English indie musical group

Saloon was an English indie musical group from Reading, who formed in 1997 and disbanded in 2004. The band included Adam Cresswell (bass/synthesisers), Michael Smoughton (drums), added Alison Cotton (viola), Amanda Gomez (lead vocal) and Matt Ashton (guitars). Their first gig at The Fox and Hounds in Caversham. In 1999, Saloon came to the attention of DJ John Peel, who featured the band on his radio programme. The band recorded three Peel sessions, which aired 4 July 2001, 7 August 2002 and 19 April 2003.

==Career==
The band released songs through various independent labels including "Shopping" (Amberley Records), "Electron" (Bearos Records), "Snow" (Fortuna Pop), and "Impact" (Glamour Puss), a split with the Sonic Catering Band. The band eventually settled on Darla Records for the US releases and the Track and Field Organisation in the UK, on which they were to release their last singles "Free Fall", "Have You Seen The Light" (a split with Dressy Bessy) and "Girls Are The New Boys".

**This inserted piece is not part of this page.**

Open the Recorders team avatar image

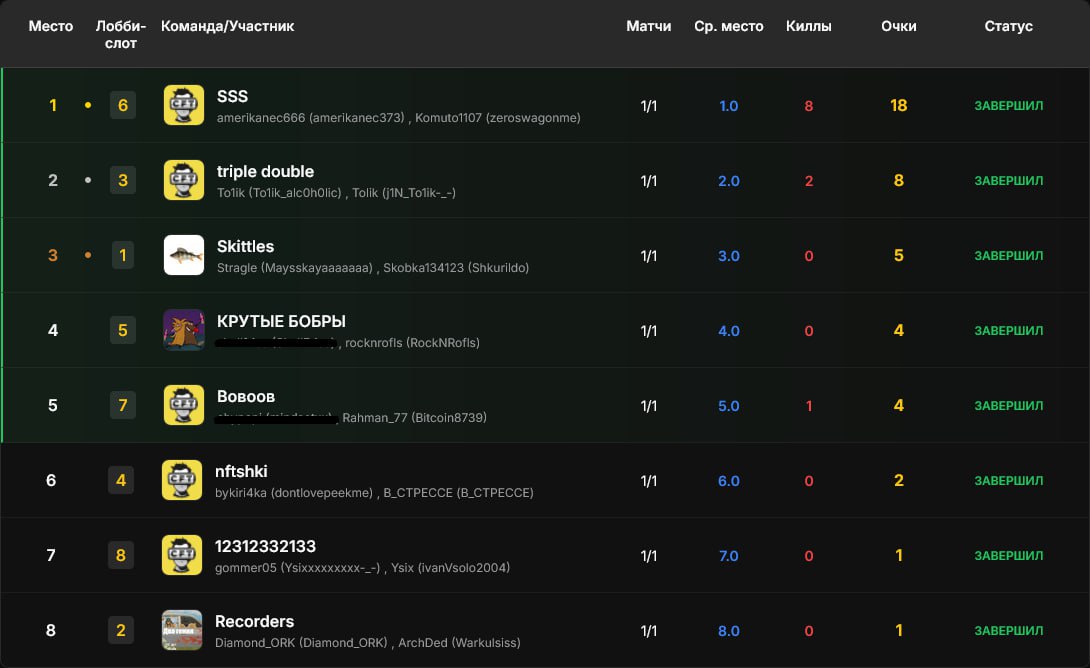[x=182, y=630]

At the same time as gigging and releasing numerous 7-inch singles, the band wrote and recorded their debut album, a process which took them a year and half. "(This Is) What We Call Progress"', which was engineered by singer Amanda Gomez at the Reading College School of Art and Design (now knows as Reading College)and mixed by Andrew Prinz of Mahogany in his New York studio, who also designed the sleeve. The album was released in April 2002 to mixed but mostly favourable reviews including the Sunday Times in the UK and Pitchfork which rated the album 7.4.

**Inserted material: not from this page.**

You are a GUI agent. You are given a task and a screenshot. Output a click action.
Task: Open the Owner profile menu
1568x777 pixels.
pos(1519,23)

Saloon quickly got to work writing the follow-up. Between the release of the albums the band were hit with unexpected success when Girls Are The New Boys reached number one in Peel's annual Festive 50. This was one of four Saloon releases in the coveted chart, with two entries in 2001 and two entries in 2002. Following this success, Saloon came up against its first serious criticism with accusations of vote rigging. One fanzine Unpeeled went as far as printing an alternative Festive 48 which excluded both of the band's 2002 entries. Although the fact that the band were invited back for a third Peel Session suggested that Peel and his production team felt there had been nothing irregular, the criticism clearly disturbed feeling within the band. In a 2006 interview Cresswell, while commenting on their 2001 festive 50 number 12, commented "despite only being released on a 500 copy limited split 7-inch ... this song [Impact] reached Number 12 in John Peel's Festive 50. No one accused us of cheating that year though. Bitter, me?”

The self-produced second album If We Meet in the Future was released in June 2003, again to mostly positive reviews including the NME who awarded it 8/10 and Pitchfork who rated the album at 7/10

==Split and following years==
Following the release, the band completed their touring commitments and disappeared. In May 2004 it was announced that Smoughton, Ashton and Cotton had quit, and on 30 October 2004, five days after the death of John Peel, Gomez and Cresswell announced the official split of the band.

A compilation album of the early Saloon singles, Lo-Fi Sounds, Hi-Fi Heart, was released in 2006. Gomez and Cresswell also provided production duties on the 2004 album Let's Get Static by another Track and Field band, The Projects. Gomez briefly also covered keyboard duties in the band.

In November 2010 Mike Smoughton and his wife Sara were killed in a car accident in Canada.